I am confused by a what Liberzon writes in his book on optimal control on page 12 and beginning of 13 regarding necessary conditions for optimality.
He starts of by showing the first order condition for constrained optimality of $f$ w.r.t $h$ i.e
If $x$ is constrained minima of $f$ then $\nabla f(x)+ \lambda\nabla h(x)=0$ for some $\lambda$.
To make this more explicit he defines the augmented cost functional,
$\ell(x,\lambda)=\nabla f(x)+ \lambda\nabla h(x)$.
He then shows that if $x$ is constrained minima and $\lambda$ is its Lagrange multiplier then $\nabla \ell=0$ at this point. All good and well so far.
Next he argues,
If $(x,\lambda)$ is a minima for $\ell$ then $h(x)=0$ and subject to these constraints $x$ also minimize $f$ i.e the gradient of $\ell$ is zero.

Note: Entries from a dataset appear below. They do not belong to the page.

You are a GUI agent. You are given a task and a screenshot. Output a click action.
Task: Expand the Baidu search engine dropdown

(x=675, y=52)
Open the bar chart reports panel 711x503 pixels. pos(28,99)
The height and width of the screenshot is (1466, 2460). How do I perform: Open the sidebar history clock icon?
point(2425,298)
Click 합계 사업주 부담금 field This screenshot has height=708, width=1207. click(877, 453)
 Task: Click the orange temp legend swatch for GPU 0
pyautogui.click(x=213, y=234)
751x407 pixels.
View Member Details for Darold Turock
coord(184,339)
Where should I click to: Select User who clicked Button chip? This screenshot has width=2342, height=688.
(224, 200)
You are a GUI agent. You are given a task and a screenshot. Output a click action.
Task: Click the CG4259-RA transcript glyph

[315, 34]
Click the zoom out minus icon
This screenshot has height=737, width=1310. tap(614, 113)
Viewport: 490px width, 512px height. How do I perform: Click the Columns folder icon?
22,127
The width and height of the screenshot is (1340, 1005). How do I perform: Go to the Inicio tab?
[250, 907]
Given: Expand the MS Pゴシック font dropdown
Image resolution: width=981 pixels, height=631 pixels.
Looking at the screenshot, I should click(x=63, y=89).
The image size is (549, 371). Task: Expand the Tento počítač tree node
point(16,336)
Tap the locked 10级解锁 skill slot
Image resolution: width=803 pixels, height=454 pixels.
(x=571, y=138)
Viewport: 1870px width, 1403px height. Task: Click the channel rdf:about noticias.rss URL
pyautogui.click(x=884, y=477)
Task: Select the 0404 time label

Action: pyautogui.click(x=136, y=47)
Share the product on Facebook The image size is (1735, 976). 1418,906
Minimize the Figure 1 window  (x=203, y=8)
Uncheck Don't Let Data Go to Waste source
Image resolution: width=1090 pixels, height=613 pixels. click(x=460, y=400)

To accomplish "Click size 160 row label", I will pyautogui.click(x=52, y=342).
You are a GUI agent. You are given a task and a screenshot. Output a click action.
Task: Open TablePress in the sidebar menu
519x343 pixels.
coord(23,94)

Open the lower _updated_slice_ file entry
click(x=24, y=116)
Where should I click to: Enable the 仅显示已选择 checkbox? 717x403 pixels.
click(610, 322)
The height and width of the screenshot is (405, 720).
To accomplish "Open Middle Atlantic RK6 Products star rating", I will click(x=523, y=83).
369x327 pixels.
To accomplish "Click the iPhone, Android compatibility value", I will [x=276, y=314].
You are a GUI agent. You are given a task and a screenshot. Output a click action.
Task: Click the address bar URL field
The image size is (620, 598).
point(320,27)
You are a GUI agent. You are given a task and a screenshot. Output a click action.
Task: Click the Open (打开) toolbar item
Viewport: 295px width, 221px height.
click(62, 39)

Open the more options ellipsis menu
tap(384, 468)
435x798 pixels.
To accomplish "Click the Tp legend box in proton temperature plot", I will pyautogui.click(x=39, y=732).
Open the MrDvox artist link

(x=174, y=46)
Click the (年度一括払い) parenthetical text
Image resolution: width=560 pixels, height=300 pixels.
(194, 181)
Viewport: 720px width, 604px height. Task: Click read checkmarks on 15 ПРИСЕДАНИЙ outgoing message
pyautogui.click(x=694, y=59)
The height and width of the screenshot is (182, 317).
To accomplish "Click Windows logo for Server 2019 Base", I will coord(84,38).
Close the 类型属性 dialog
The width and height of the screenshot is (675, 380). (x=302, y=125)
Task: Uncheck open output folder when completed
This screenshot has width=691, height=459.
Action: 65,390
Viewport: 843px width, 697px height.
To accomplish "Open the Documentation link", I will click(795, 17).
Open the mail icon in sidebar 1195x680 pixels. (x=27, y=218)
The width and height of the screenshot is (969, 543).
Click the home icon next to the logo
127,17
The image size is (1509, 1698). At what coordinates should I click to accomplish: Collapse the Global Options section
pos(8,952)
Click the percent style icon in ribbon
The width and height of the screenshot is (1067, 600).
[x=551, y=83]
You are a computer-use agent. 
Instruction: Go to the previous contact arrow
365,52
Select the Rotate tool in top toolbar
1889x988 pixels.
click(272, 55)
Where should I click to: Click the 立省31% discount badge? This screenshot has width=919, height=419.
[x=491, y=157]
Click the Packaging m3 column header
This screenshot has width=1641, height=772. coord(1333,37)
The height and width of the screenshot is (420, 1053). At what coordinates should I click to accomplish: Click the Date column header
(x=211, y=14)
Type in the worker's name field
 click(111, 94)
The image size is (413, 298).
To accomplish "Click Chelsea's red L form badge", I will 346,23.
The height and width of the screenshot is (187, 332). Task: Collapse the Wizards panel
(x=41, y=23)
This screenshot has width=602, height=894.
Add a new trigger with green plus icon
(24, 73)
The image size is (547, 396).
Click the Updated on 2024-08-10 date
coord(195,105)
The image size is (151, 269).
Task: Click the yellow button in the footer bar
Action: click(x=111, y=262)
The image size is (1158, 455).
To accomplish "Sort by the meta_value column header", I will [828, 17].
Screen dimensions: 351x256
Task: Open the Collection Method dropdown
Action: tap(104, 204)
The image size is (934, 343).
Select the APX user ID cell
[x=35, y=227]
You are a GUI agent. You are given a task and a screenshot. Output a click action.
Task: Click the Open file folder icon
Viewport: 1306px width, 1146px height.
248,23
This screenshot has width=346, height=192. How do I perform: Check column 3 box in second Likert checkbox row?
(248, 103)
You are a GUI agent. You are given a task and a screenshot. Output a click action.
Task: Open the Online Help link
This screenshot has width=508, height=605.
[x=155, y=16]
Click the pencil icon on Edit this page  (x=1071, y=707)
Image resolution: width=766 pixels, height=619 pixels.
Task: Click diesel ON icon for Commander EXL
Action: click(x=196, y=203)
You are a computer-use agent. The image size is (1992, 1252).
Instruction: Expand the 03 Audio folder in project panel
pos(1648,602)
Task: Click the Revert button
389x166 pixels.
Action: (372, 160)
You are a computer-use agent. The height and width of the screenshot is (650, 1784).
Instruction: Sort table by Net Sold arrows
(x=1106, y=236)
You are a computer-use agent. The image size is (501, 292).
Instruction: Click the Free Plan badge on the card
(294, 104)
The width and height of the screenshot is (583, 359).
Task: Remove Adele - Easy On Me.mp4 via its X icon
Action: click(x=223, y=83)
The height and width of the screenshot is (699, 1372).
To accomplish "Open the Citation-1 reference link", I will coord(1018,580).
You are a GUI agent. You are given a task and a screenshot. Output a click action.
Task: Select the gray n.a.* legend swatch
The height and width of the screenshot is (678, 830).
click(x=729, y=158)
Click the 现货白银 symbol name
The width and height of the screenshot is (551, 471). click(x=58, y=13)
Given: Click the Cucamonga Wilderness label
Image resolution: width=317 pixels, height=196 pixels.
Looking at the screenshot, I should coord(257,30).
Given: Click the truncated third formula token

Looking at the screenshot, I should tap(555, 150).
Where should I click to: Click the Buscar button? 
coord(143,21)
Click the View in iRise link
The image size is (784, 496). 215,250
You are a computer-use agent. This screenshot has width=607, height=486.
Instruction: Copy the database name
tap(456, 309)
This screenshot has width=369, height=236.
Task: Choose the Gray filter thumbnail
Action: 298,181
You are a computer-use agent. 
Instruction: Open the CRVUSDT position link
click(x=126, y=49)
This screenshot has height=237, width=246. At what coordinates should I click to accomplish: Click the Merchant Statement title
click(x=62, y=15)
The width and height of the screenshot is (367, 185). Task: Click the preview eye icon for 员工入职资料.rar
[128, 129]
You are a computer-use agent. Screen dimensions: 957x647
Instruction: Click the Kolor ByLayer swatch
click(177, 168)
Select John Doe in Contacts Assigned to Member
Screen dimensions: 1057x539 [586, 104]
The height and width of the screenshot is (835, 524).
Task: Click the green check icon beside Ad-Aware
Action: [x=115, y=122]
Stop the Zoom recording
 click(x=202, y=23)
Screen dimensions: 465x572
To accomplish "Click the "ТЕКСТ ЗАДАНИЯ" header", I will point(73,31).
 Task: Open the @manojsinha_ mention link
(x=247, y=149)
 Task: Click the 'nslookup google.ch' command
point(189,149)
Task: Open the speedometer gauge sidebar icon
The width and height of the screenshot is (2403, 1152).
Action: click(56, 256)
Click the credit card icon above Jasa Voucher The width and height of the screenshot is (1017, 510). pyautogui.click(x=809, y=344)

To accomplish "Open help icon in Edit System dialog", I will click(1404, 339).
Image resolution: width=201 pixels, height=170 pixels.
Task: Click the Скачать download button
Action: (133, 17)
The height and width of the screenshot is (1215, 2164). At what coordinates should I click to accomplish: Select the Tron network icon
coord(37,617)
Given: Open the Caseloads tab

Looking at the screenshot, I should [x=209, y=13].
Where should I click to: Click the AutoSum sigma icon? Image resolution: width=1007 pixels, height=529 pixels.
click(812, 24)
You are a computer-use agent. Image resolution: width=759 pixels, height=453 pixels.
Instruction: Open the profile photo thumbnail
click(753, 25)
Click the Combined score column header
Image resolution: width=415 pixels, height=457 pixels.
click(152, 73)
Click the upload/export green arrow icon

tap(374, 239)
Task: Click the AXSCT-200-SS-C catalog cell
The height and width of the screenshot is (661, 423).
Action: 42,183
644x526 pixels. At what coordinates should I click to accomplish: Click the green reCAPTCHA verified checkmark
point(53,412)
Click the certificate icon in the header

But then he stresses that this is not a necessary condition for optimality if we only assume that $x$ is a constrained minima of $f$. I don't understand what he means here. What situation is he referring to? And what does he wanna say?
He just showed that there always are multipliers for any constrained minima and hence we should be able to repeat one of his above arguments to get that the gradient is zero of $\ell$. But this can't be it. Is he referring to a situation where he don't wanna assume anything about $\lambda$?.
Does anyone understand this?
His book is free online http://liberzon.csl.illinois.edu/teaching/cvoc.pdf
Also here is the text
OBSERVE THAT THE BOUNTY IS NOT AWARDED TO THE RIGHT ANSWER!
Read comments if you wanna understand why he got it.
I emailed the author. What he wants to say it that the necessity does not follow from the argument with the agumented cost BUT it is still true and it does follow from the first argument.